Kinetic theory of fibrillogenesis of amyloid beta-protein

Abstract

Prior quasielastic light scattering (QLS) studies of fibrillogenesis of synthetic amyloid beta-protein (Abeta)-(1-40) at low pH have suggested a kinetic model in which: (i) fibrillogenesis requires a nucleation step; (ii) nuclei are produced by Abeta micelles in addition to seeds initially present; and (iii) fibril elongation occurs by irreversible binding of Abeta monomers to the fibril ends. Here we present the full mathematical formulation of this model. We describe the temporal evolution of the concentrations of Abeta monomers and micelles as well as the concentration and size distribution of fibrils. This formulation enables deduction of the fundamental parameters of the model-e.g., the nucleation and elongation rate constants kn and ke-from the time dependency of the apparent diffusion coefficient measured by QLS. The theory accurately represents the experimental observations for Abeta concentrations both below and above c*, the critical concentration for Abeta micelle formation. We suggest that the method of QLS in combination with this theory can serve as a powerful tool for understanding the molecular factors that control Abeta plaque formation.

Figure 1

Schematic representation of the kinetic model for Aβ fibrillogenesis. Fibrillization of Aβ protein is nucleation dependent. Two pathways of fibril nucleation are proposed. One is fibril nucleation on seeds.

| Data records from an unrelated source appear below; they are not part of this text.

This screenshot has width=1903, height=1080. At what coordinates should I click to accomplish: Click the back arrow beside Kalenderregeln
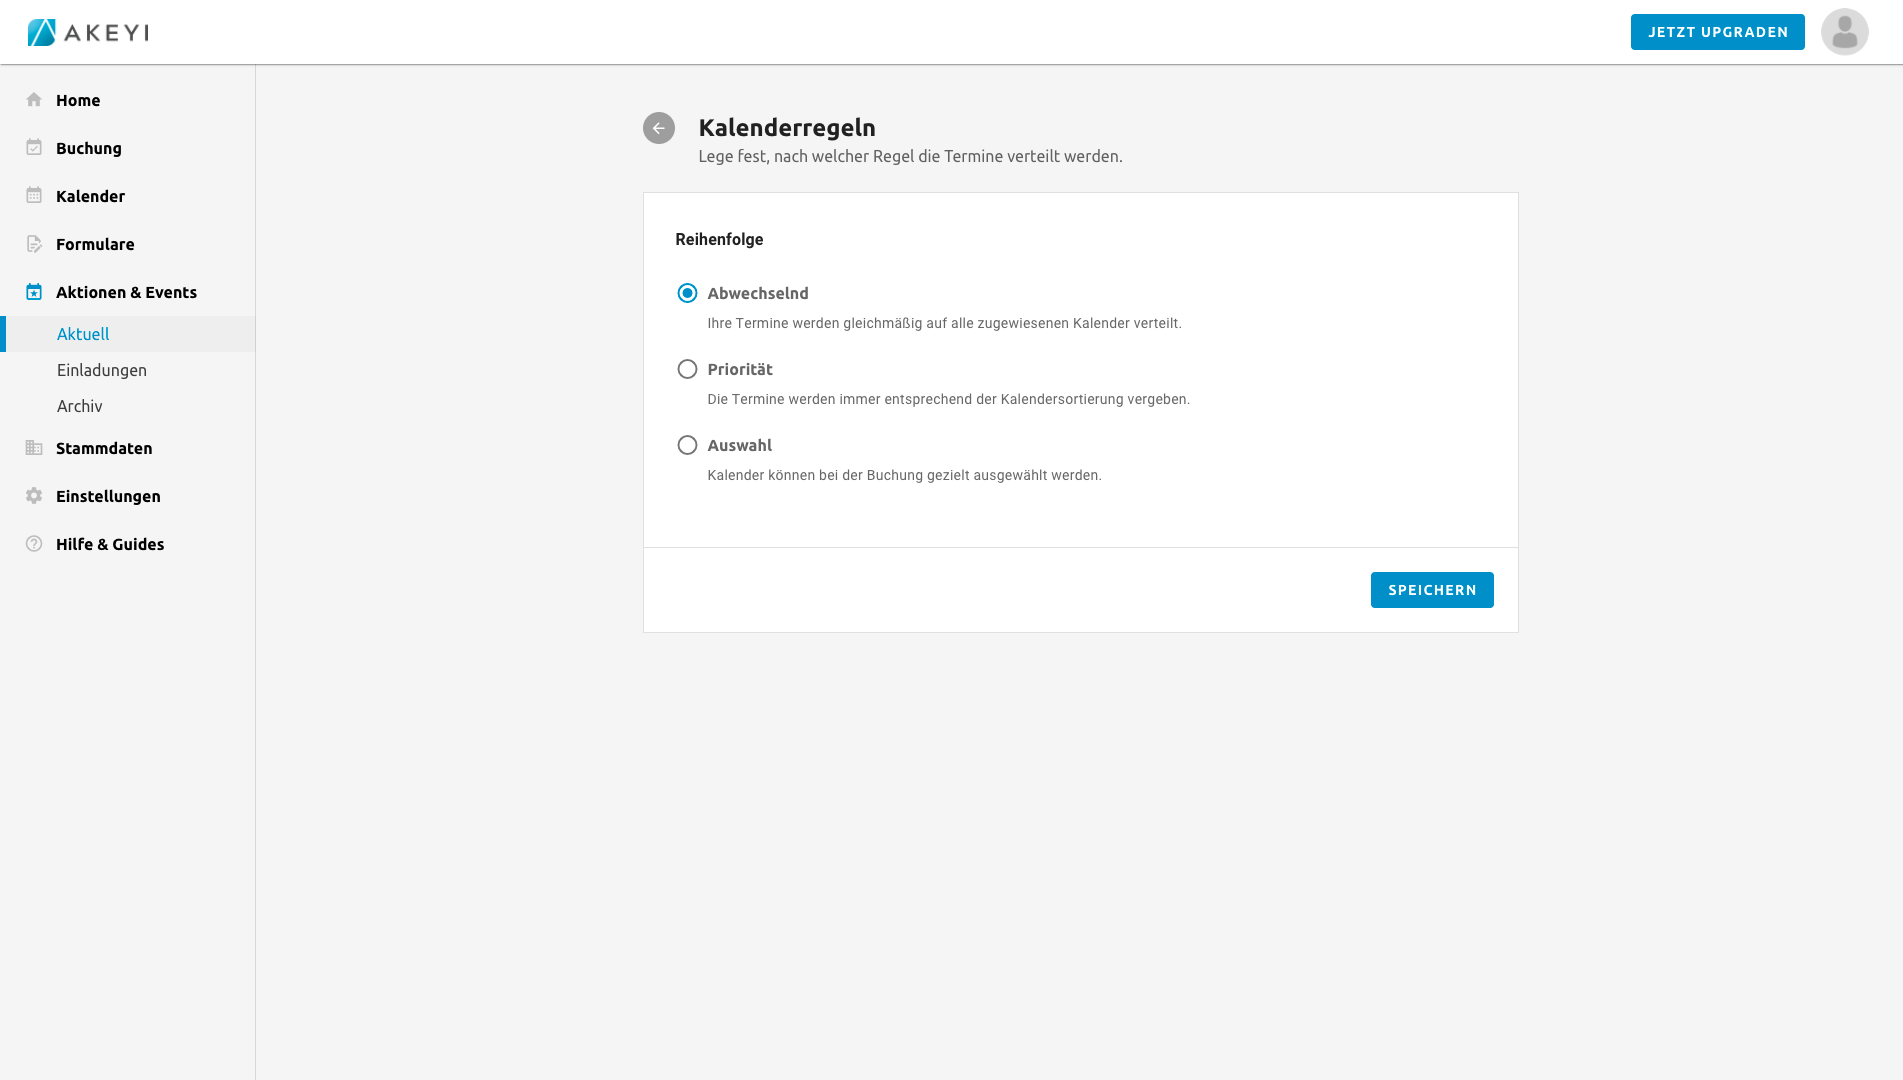[658, 128]
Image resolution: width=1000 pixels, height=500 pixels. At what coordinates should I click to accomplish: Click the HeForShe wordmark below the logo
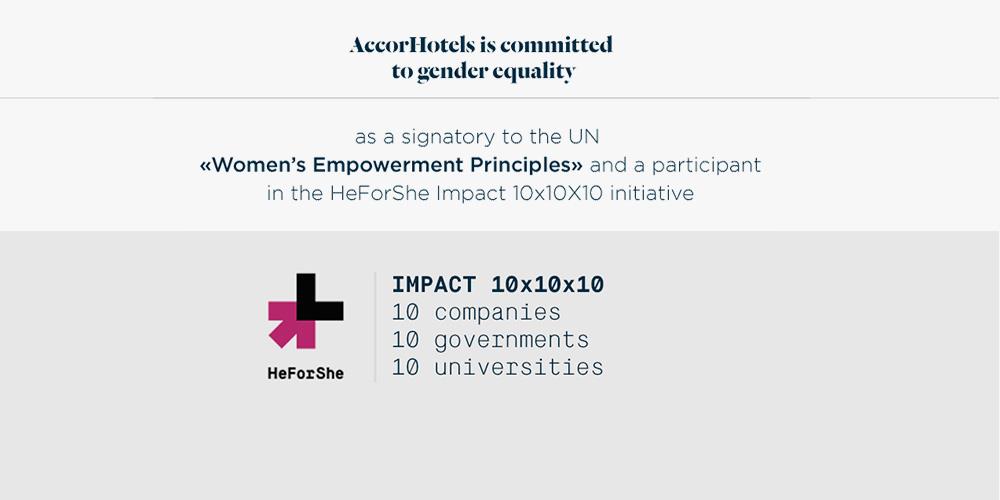pyautogui.click(x=305, y=374)
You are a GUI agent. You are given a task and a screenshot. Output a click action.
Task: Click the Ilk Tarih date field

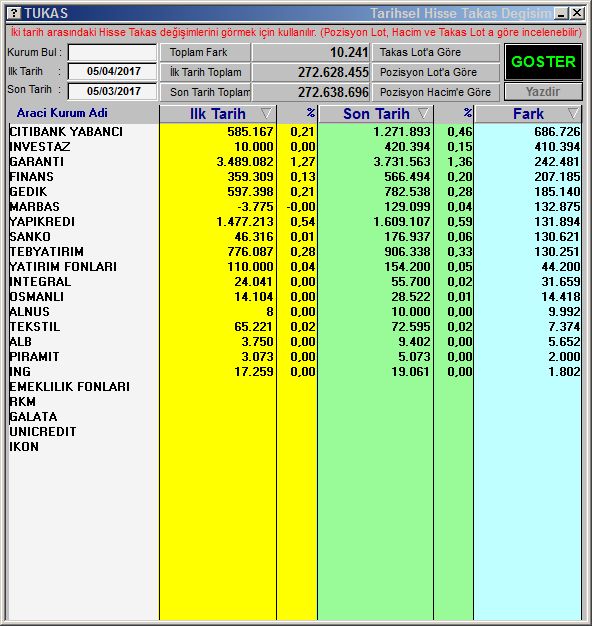[x=112, y=71]
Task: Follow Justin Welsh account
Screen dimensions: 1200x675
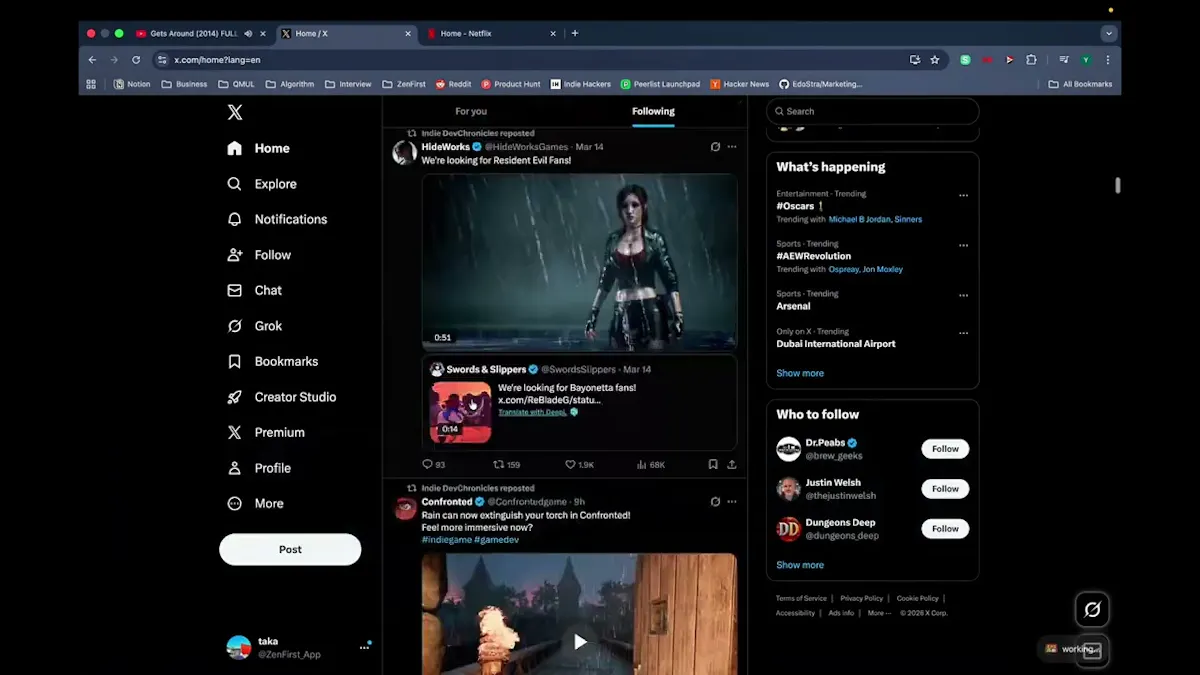Action: tap(945, 489)
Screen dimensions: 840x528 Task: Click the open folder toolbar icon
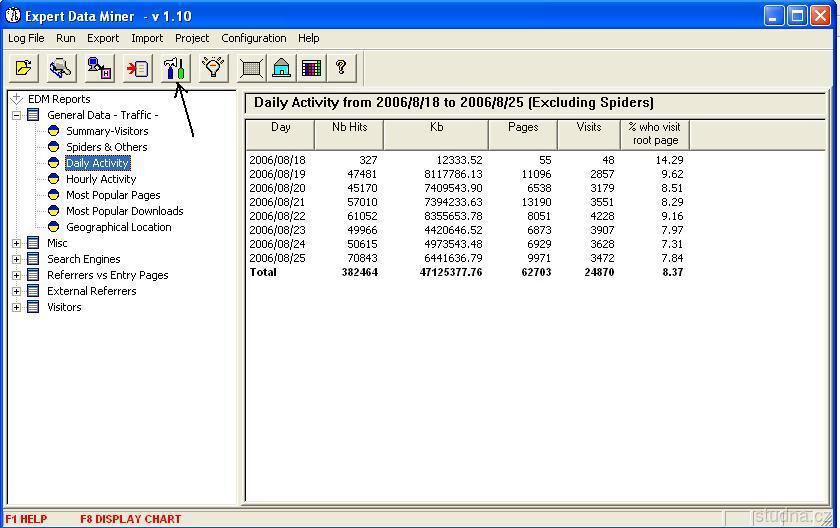tap(24, 68)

The second is nucleation within micelles, whose presence is postulated provided that the peptide concentration exceeds the critical micellar concentration c*. Micelles are in fast equilibrium with free monomers at concentration c*. Nuclei are spontaneously formed out of micelles with rate constant k_n. Fibrils grow by binding monomers to fibril ends with the rate proportional to the concentration of free monomers. The corresponding rate constant is k_e.

Figure 2

Calibration curve relating the hydrodynamic radius R_H of a monodisperse solution of rigid rods as a function of the rod length L, or the number of Aβ monomers p. The results are shown for three different rod diameters, d, and for scattering vectors q = 11.8/λ₀, corresponding to 90° scattering in aqueous solution for light having wavelength λ₀ of 633, 514, and 488 nm.

Figure 3

Temporal evolution of R̄_H(t) (dashed lines) for a polydisperse distribution of fibrils, as computed numerically, and the appropriate R̃_H(t) (solid lines) as calculated using the simple analytic theory for p̄(t), for the following values of the total monomer concentration: curves a, C = 5c*; curves b, C = 0.5c*; and curves c, C = 0.1c*. The parameters of the model used were N₀ = 0.001C, k_n = 2.4 × 10⁻⁶ sec⁻¹, k_e = 90 M⁻¹⋅sec⁻¹, m₀ = 25, c* = 0.1 mM, and n₀ = 10.

Figure 4

Comparison between temporal evolution of the samples with Aβ concentration 1.16 mM (A) and 0.47 mM (B) observed experimentally in 0.1 M HCl (+) and calculated using the simple analytic theory (solid curves) with the following parameters: k_n = 2.4 × 10⁻⁶ sec⁻¹, k_e = 90 M⁻¹⋅sec⁻¹, m₀ = 25, c* = 0.1 mM, and n₀ = 10. One percent of the protein was assumed to be in the form of seeds: n₀N₀ = 0.01C.